All the songs are sung in English, much to the delight of Anglophone visitors, many of whom can fully participate in the bloco experience for the first time.

The group's debut last year was so successful that the crowd was packed so tight it became something of a health hazard. It has moved to a more spacious location for Monday's show. Tens of thousands of costumed revelers are expected to flood the Flamengo Park, off of Rio's iconic Guanabara Bay, for the event.

Sargento Pimenta is not the sole offbeat bloco offering. There's also the "Blocao," an animal-themed street party where pet owners in shorts and flip-flops parade their cats and dogs, dressed up as pirates, princesses and cave-pets; and Paraty, a coastal colonial city south of Rio, is home to the "Bloco da Lama," or "Mud Bloco," where revelers tramp through, dive into and otherwise cover themselves in sticky mud.

And for those who like to take a less participative role in Carnival celebrations, Rio's iconic Sambadrome samba school competition moves into its second and final day on Monday night.
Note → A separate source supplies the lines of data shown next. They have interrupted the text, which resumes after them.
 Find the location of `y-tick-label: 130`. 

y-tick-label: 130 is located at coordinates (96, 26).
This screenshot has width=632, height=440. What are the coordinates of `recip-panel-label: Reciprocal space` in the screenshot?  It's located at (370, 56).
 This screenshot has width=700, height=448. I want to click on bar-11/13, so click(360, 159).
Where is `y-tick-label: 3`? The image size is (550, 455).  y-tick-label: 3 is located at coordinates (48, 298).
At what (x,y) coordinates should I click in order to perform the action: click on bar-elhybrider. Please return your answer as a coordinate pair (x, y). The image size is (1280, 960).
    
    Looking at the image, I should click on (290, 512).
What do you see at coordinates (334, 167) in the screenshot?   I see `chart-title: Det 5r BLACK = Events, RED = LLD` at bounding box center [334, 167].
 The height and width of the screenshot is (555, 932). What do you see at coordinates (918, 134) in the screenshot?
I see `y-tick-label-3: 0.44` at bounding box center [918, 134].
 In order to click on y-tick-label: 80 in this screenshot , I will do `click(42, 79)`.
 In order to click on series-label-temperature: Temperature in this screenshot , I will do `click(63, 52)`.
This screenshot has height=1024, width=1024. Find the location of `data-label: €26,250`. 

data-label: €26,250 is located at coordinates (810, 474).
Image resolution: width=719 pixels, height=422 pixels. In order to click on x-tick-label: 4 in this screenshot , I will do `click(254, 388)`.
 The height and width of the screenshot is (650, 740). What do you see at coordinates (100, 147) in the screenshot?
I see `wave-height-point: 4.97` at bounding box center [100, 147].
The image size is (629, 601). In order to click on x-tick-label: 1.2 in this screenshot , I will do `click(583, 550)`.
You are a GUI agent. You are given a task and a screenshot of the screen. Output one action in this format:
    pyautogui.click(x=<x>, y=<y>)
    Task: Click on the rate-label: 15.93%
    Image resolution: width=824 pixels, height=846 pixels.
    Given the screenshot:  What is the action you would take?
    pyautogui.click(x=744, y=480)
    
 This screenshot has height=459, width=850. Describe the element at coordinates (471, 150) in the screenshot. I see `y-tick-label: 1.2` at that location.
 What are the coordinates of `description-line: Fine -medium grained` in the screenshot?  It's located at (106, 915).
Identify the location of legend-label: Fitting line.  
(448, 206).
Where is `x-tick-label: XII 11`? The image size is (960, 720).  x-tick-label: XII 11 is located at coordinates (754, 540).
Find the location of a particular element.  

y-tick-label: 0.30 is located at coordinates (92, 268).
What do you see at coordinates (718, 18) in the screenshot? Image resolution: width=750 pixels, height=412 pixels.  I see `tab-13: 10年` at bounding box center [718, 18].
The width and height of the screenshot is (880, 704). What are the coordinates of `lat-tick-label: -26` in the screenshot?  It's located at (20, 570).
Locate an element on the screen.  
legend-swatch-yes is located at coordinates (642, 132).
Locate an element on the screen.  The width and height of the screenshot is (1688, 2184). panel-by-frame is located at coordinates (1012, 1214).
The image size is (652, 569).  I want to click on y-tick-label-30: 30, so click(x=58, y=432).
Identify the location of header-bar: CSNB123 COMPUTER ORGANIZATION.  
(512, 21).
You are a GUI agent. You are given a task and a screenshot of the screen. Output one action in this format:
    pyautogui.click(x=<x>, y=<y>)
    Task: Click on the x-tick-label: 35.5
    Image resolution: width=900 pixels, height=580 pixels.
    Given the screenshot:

Nearly 100,000 paying spectactors turn out for the all-night spectacle, which includes troupes of samba dancers whose costumes consist largely of body glitter and oversized feathered wings, older women in pup tent-sized hoop skirts and giant floats covered in outlandish, oversized decoration. The parade starts shortly after sundown and doesn't finish till dawn, with the winner out of the 13 participating schools announced later in the week.